Beginning at the line that contains "The height and width of the screenshot is (812, 1475)." and finishing at the line that contains "Switch to the jsTree browser tab", output the data below exactly. Include both end lines and no pictures.

Records supplied:
# # # # # # #

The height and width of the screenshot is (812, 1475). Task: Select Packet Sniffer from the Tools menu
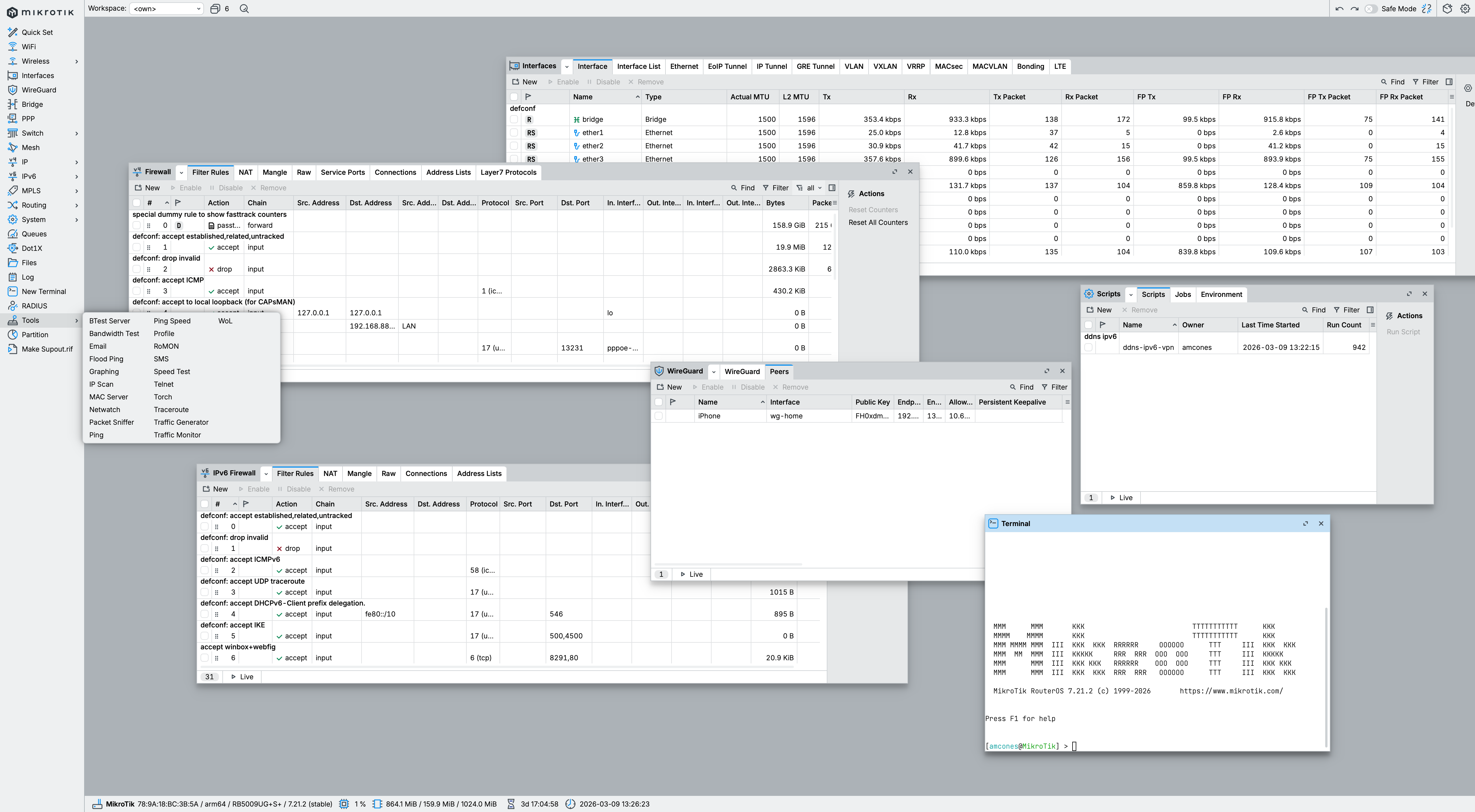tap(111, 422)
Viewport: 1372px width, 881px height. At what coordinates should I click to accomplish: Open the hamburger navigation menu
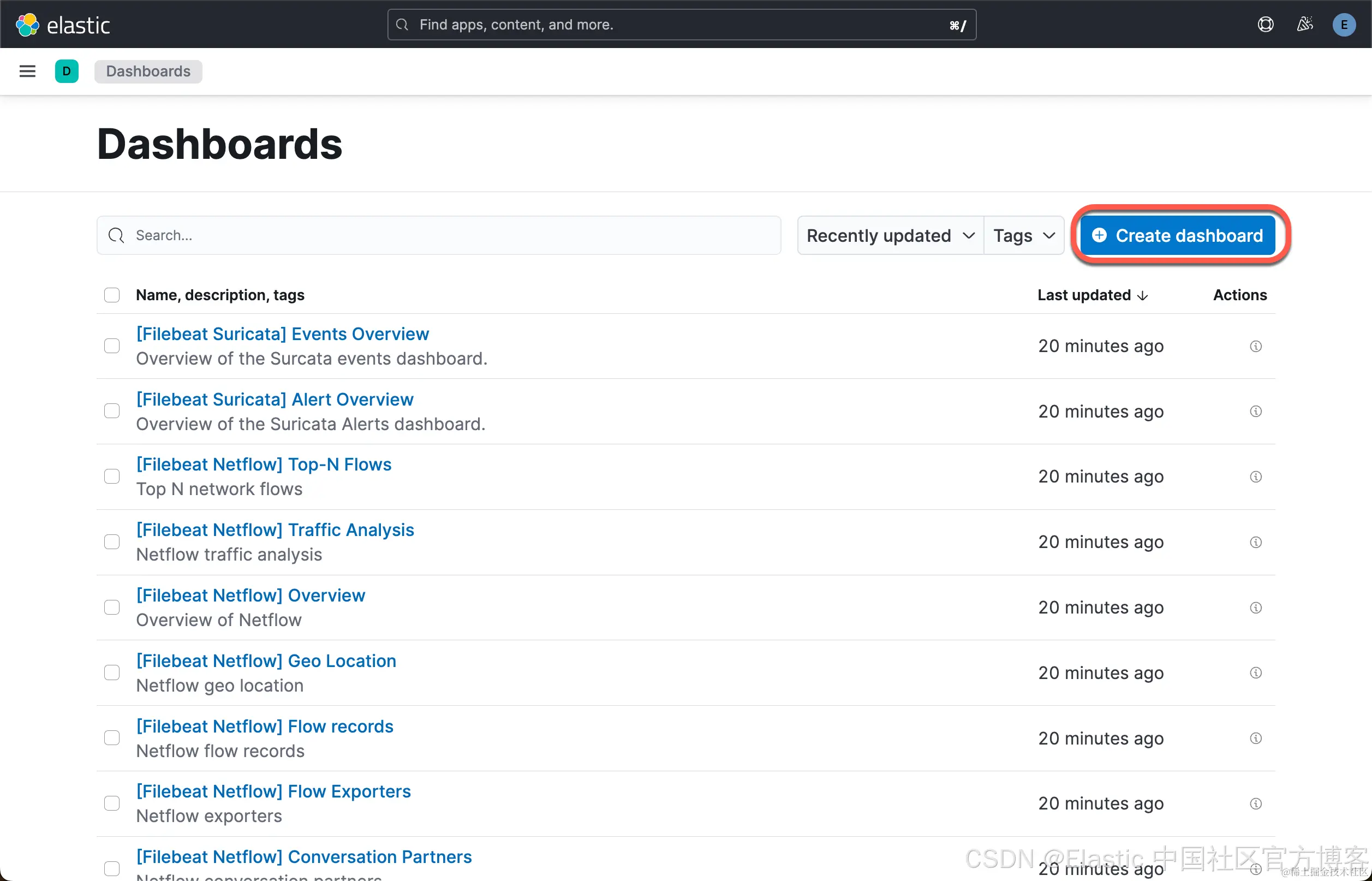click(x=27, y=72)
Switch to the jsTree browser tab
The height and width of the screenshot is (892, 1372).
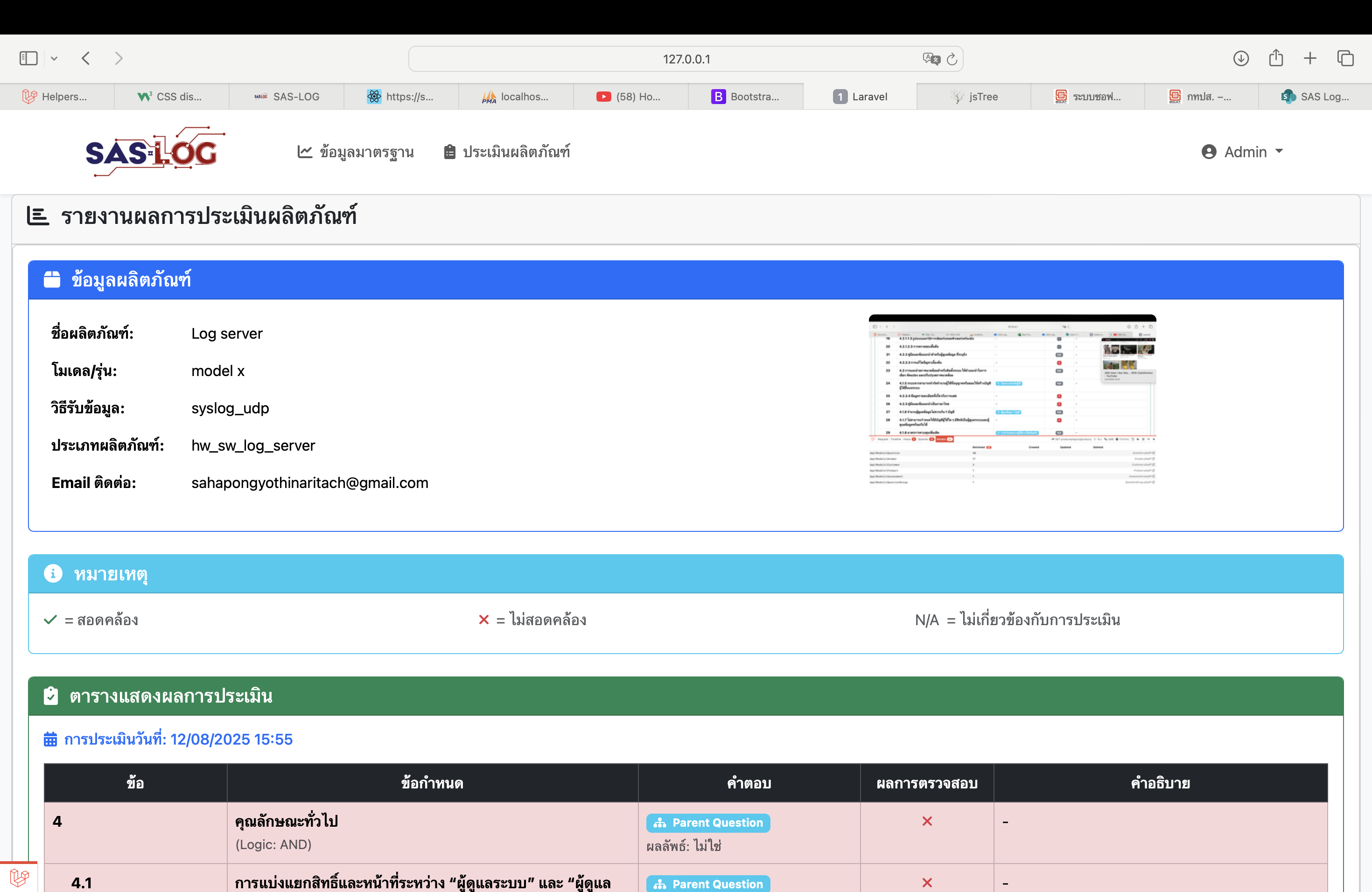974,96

# # # # # # #

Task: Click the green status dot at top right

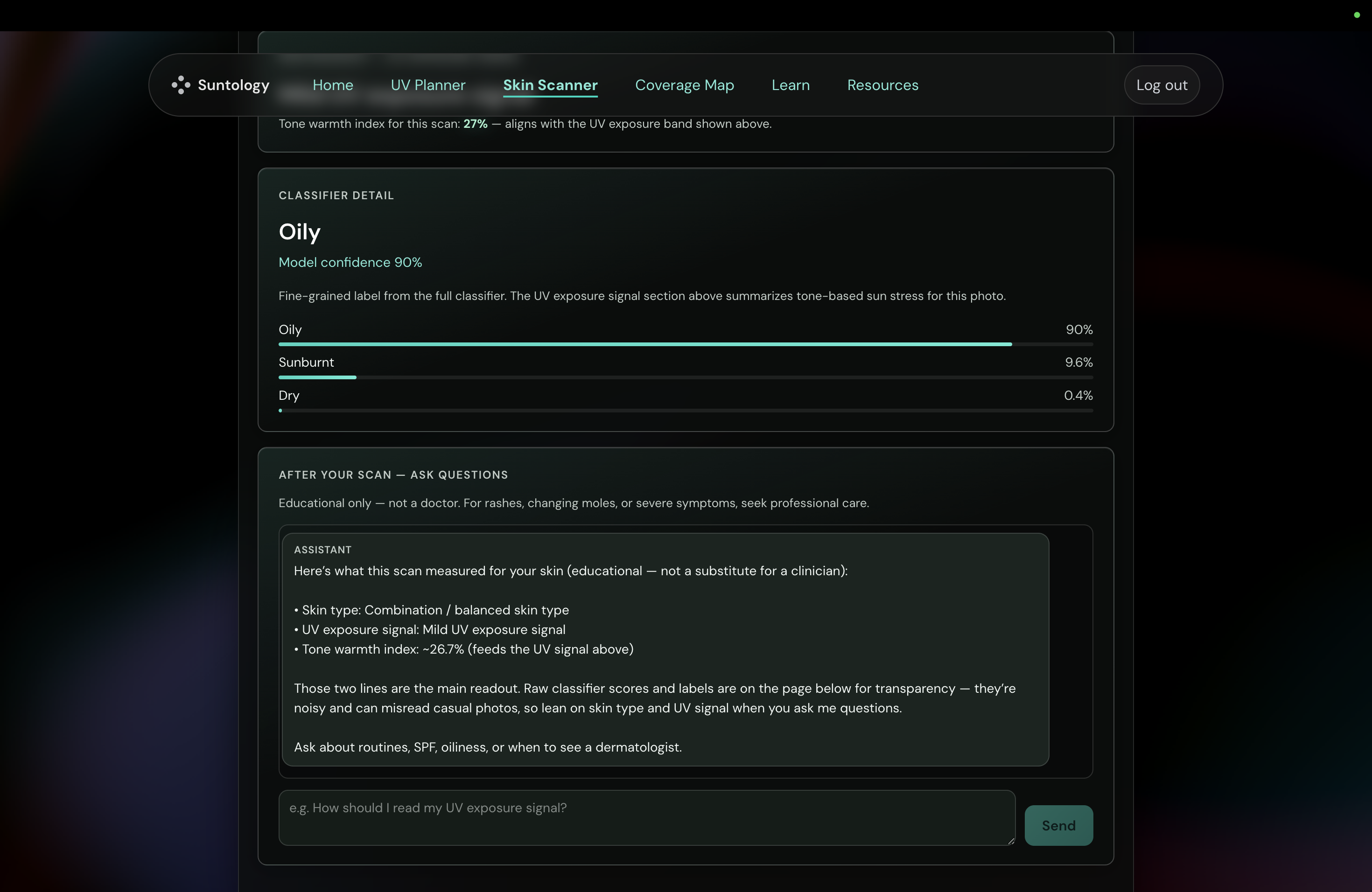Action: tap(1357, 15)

# # # # # # #

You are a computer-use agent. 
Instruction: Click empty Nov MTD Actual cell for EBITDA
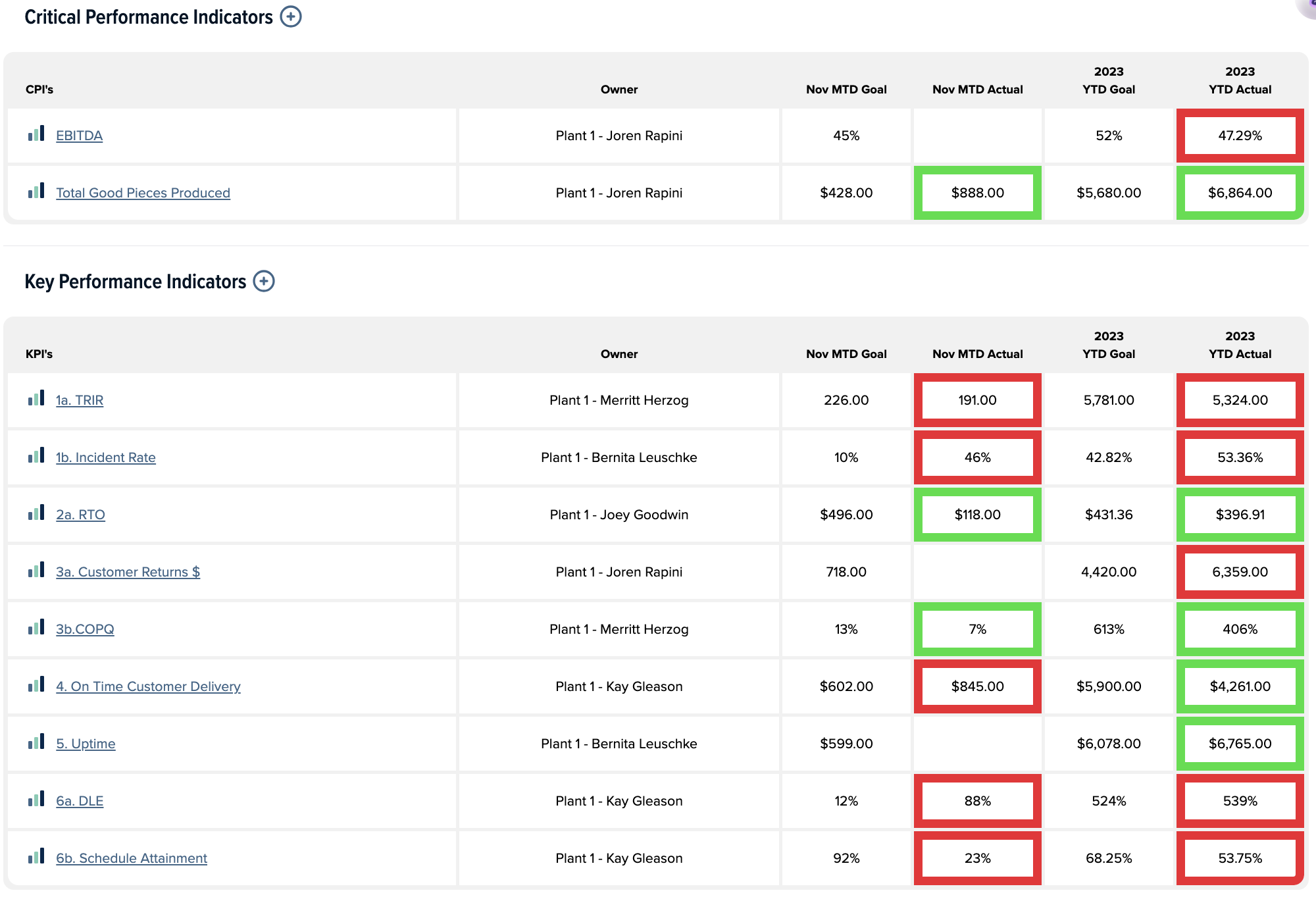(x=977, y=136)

# # # # # # #

Exercise answer:
The height and width of the screenshot is (812, 1475). Task: Select Packet Sniffer from the Tools menu
tap(111, 422)
Viewport: 1372px width, 881px height. At what coordinates should I click to accomplish: Open the hamburger navigation menu
click(x=27, y=72)
Switch to the jsTree browser tab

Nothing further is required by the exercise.